Twitter seems to the vibe of the week at the moment, with Stephen Fry tweeting he's stuck in a list to the recent twestival. However there's enough outside of the inane and self-obsessed to suggest twitter is a useful technology.

The real enabling power of Twitter is the ecology around it - multiple easy ways and tools to get your messages into twitter from your phone, or via email from a Vt100 window, and tto distribute messages by a feed to your facebook page, to a sidebar on your blog page - just look to the right ;-) - etc etc.

And it's the social aspect that's key. Just as facebook's proposition is to let you know what your friends and acquaintances are doing twitter lets you tell them easily what you're doing, and as they are people likely to have a passing interest in what you're doing the message will get out.

So as in Mumbai, as in the Victorian bushfires, twitter got the message out, not because of the technology but because of the ecology around it.

And this has implications. In the wake of the Virginia tech shootings there was a massive push by a number of universities to implement an emergency contact system that basically sent a lot of sms (text) message to people's phones.
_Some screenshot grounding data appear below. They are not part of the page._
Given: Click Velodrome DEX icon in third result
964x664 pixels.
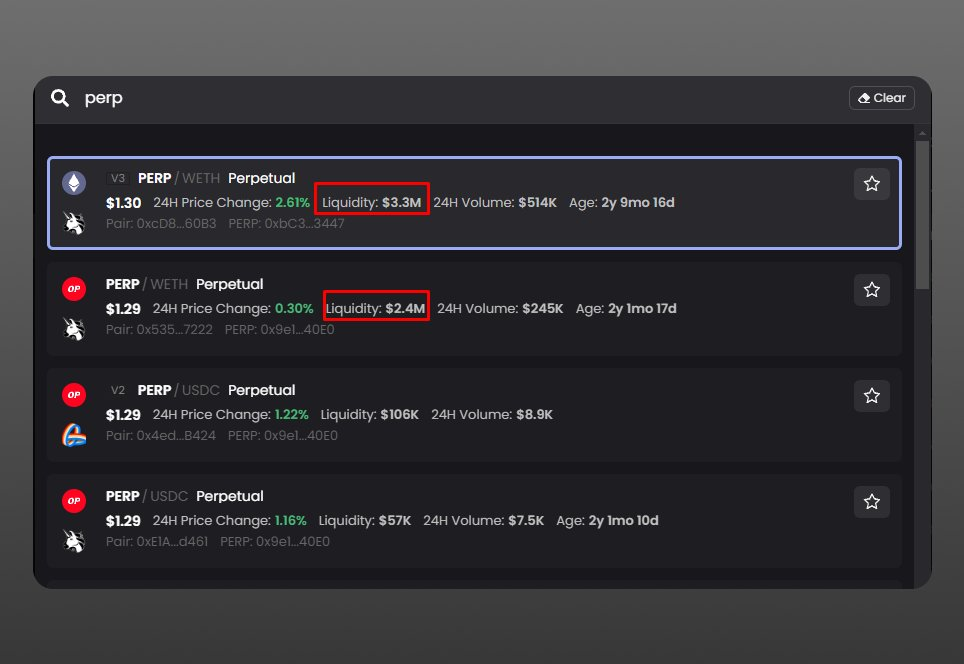Looking at the screenshot, I should point(74,435).
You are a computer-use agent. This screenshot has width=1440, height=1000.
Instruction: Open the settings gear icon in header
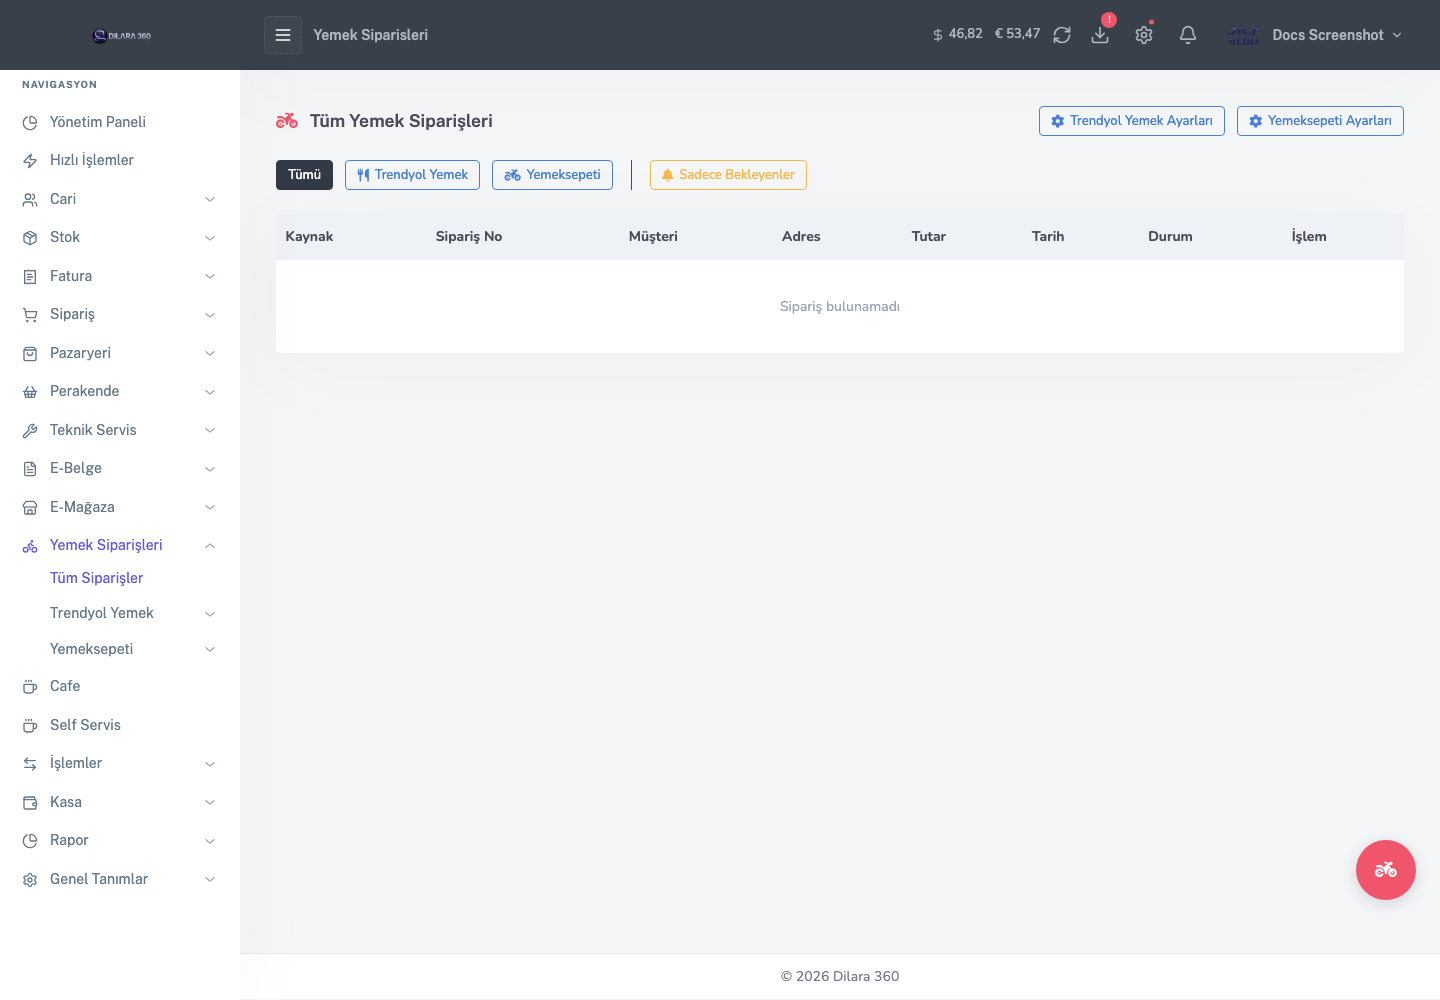pos(1144,35)
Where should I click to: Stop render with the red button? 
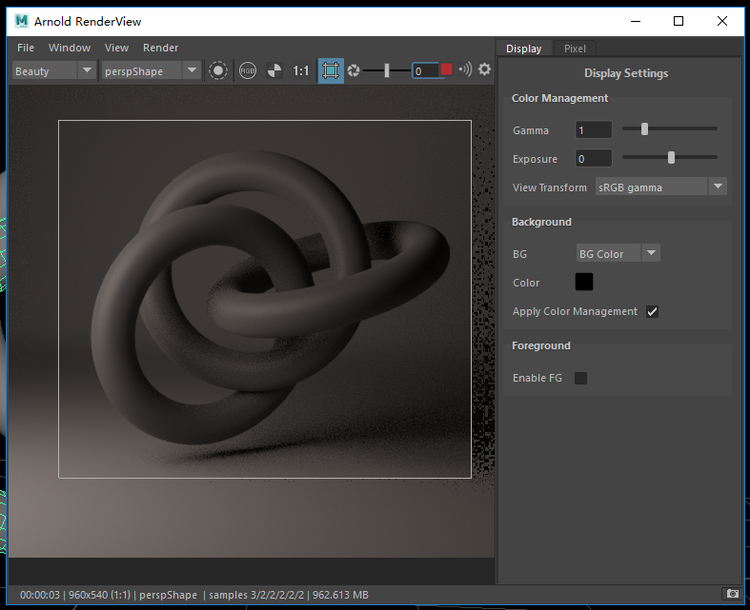(446, 70)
Doing this isn't perfect. It takes time to send several thousand sms messages, and in the case of somewhere like a university where you have a large number of recipients in a single cell, over load the cell, and cause a distribution backlog. Not good for a time critical message.

A message pushed out over social networks, pushed out to status messages on websites is probably just as effective. This doesn't necessarily mean that you don't try and send sms's, but that information should be pushed out as many separate ways as possible, including as an rss feed which can then be refactored and redistributed.

Certainly this would be effective for system status messages and other less critical information, knowing "it's down" or even "it's still down" is possibly good enough. What I can't quite sort out in my mind is how good twitter and the like are at pushing out time critical information - after all "we're all ok" or even "the end of the street is on fire" are very different messages from "evacuate now" where in the latter case timeliness is critical.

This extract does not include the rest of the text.